見出し画像

なぜ私は小説が書きたかったのか「希望の塔」編


「私達の塔」と「希望の塔」

 以前私は自分の書いた「私達の塔」についての記事を書いた。そこで私は「私達の塔」にはもう一つ結末があると述べている。

”私が好きな結末だったはずなのに、なぜかそれが気に入らなくなってしまったのだ。なぜこんなことが起きたのだろうか、私にはわからない。”

 とあるが、今になってわかった。だから私は、「私達の塔」を改変して「希望の塔」としてnoteに投稿した。

 バッドエンドとトゥルーエンド

 バッドエンドの作品は面白い。なぜなら意外性があるからだ。物語が終わる時、人は最終局面がどうなるかを楽しみにする。「最後はきれいにすっきり終わるだろう」という予想を裏切るバッドエンドは、やられた、と思いながらもインパクトが非常にある。創作でインパクトを与えたい人には、もってこいの技法である。
 だが、私は安易なバッドエンドは支持しない。人を殺して終わり、今まで積み上げてきたものぶっこわして終わり、それだけでは真の意味でのカタルシスは得られない。もちろん安易なハッピーエンドも同じである。
 読者が求めるのは、トゥルーエンドなのだ。

トゥルーエンドならばハッピーでもバッドでも構わない

 私達創作者がすべきなのは、作品を通して何かを伝えることである。
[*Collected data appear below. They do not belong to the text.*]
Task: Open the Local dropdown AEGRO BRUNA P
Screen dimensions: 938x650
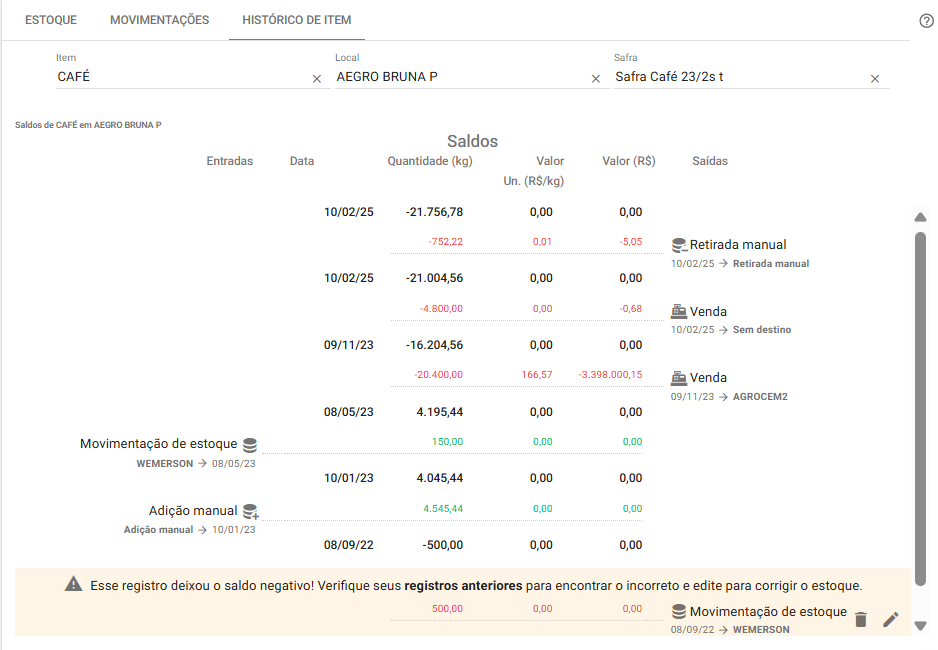Action: point(460,77)
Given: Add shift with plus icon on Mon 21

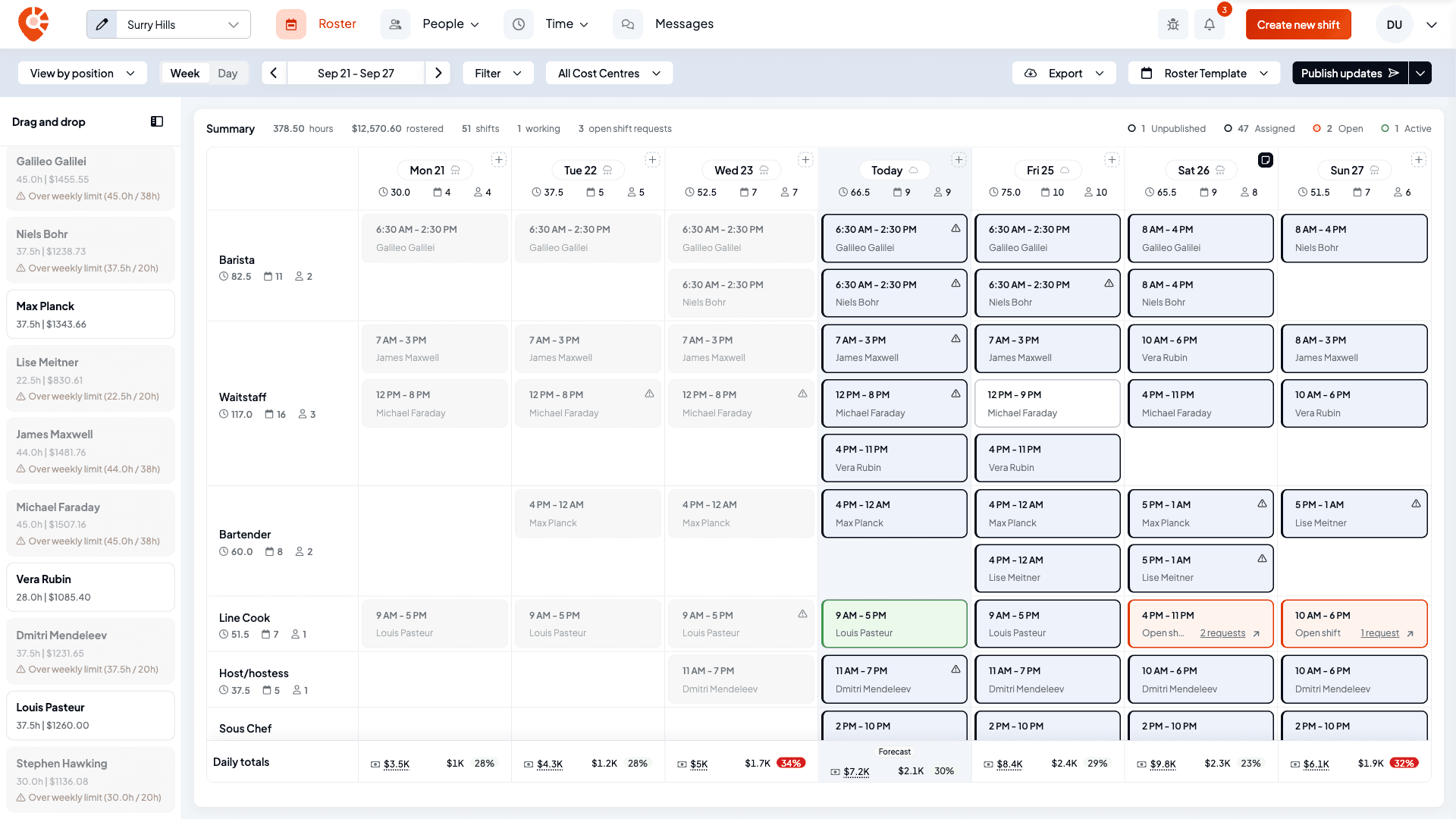Looking at the screenshot, I should (x=499, y=159).
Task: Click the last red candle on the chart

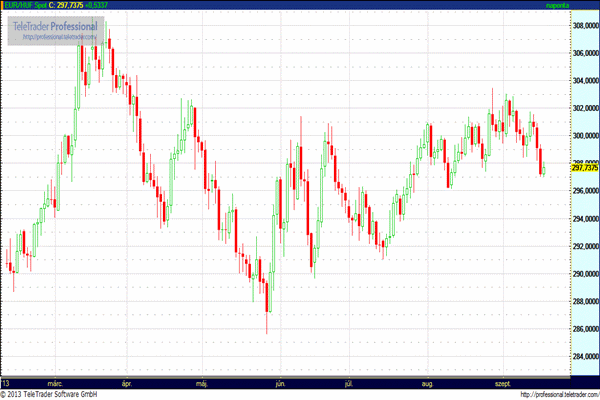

そしてそれは往々にして、ラストシーン周辺の演出により誇張される。ここの話運びをしくじると、安易なハッピーエンドやバッドエンドになる。いわゆる「何が伝えたいのかわからない」状態だ。
 「私達の塔」を読み返した時、最後のシーンは爽快だった。ゆっくり積み上げたものが、一瞬の気の緩みで崩れてしまう。そんな落差のあるカタルシスを感じうるものだった。しかし、「何が言いたいのか」私はわからなかった。
 対して「希望の塔」は、端的に言うと「わかった」。私がこれを書いている時、なぜこの言葉を選んだのか、なぜ彼に、彼女にそうさせたのかがよくわかった。結末はありきたりなものになったけど、そこには伝えたい事があった。

後編-Aは「私達の塔」、後編-Bは「希望の塔」

 この2つは是非両方とも読んでいただきたい。どちらが好みなのかは人それぞれだ。読んで自分がなにを思ったか、それが一番重要だ。
 
 それがあなたのトゥルーエンドになる。

 個人的には、後編-Bが好きである。

この記事が参加している募集

#私の作品紹介

96,611件

この記事が気に入ったらサポートをしてみませんか?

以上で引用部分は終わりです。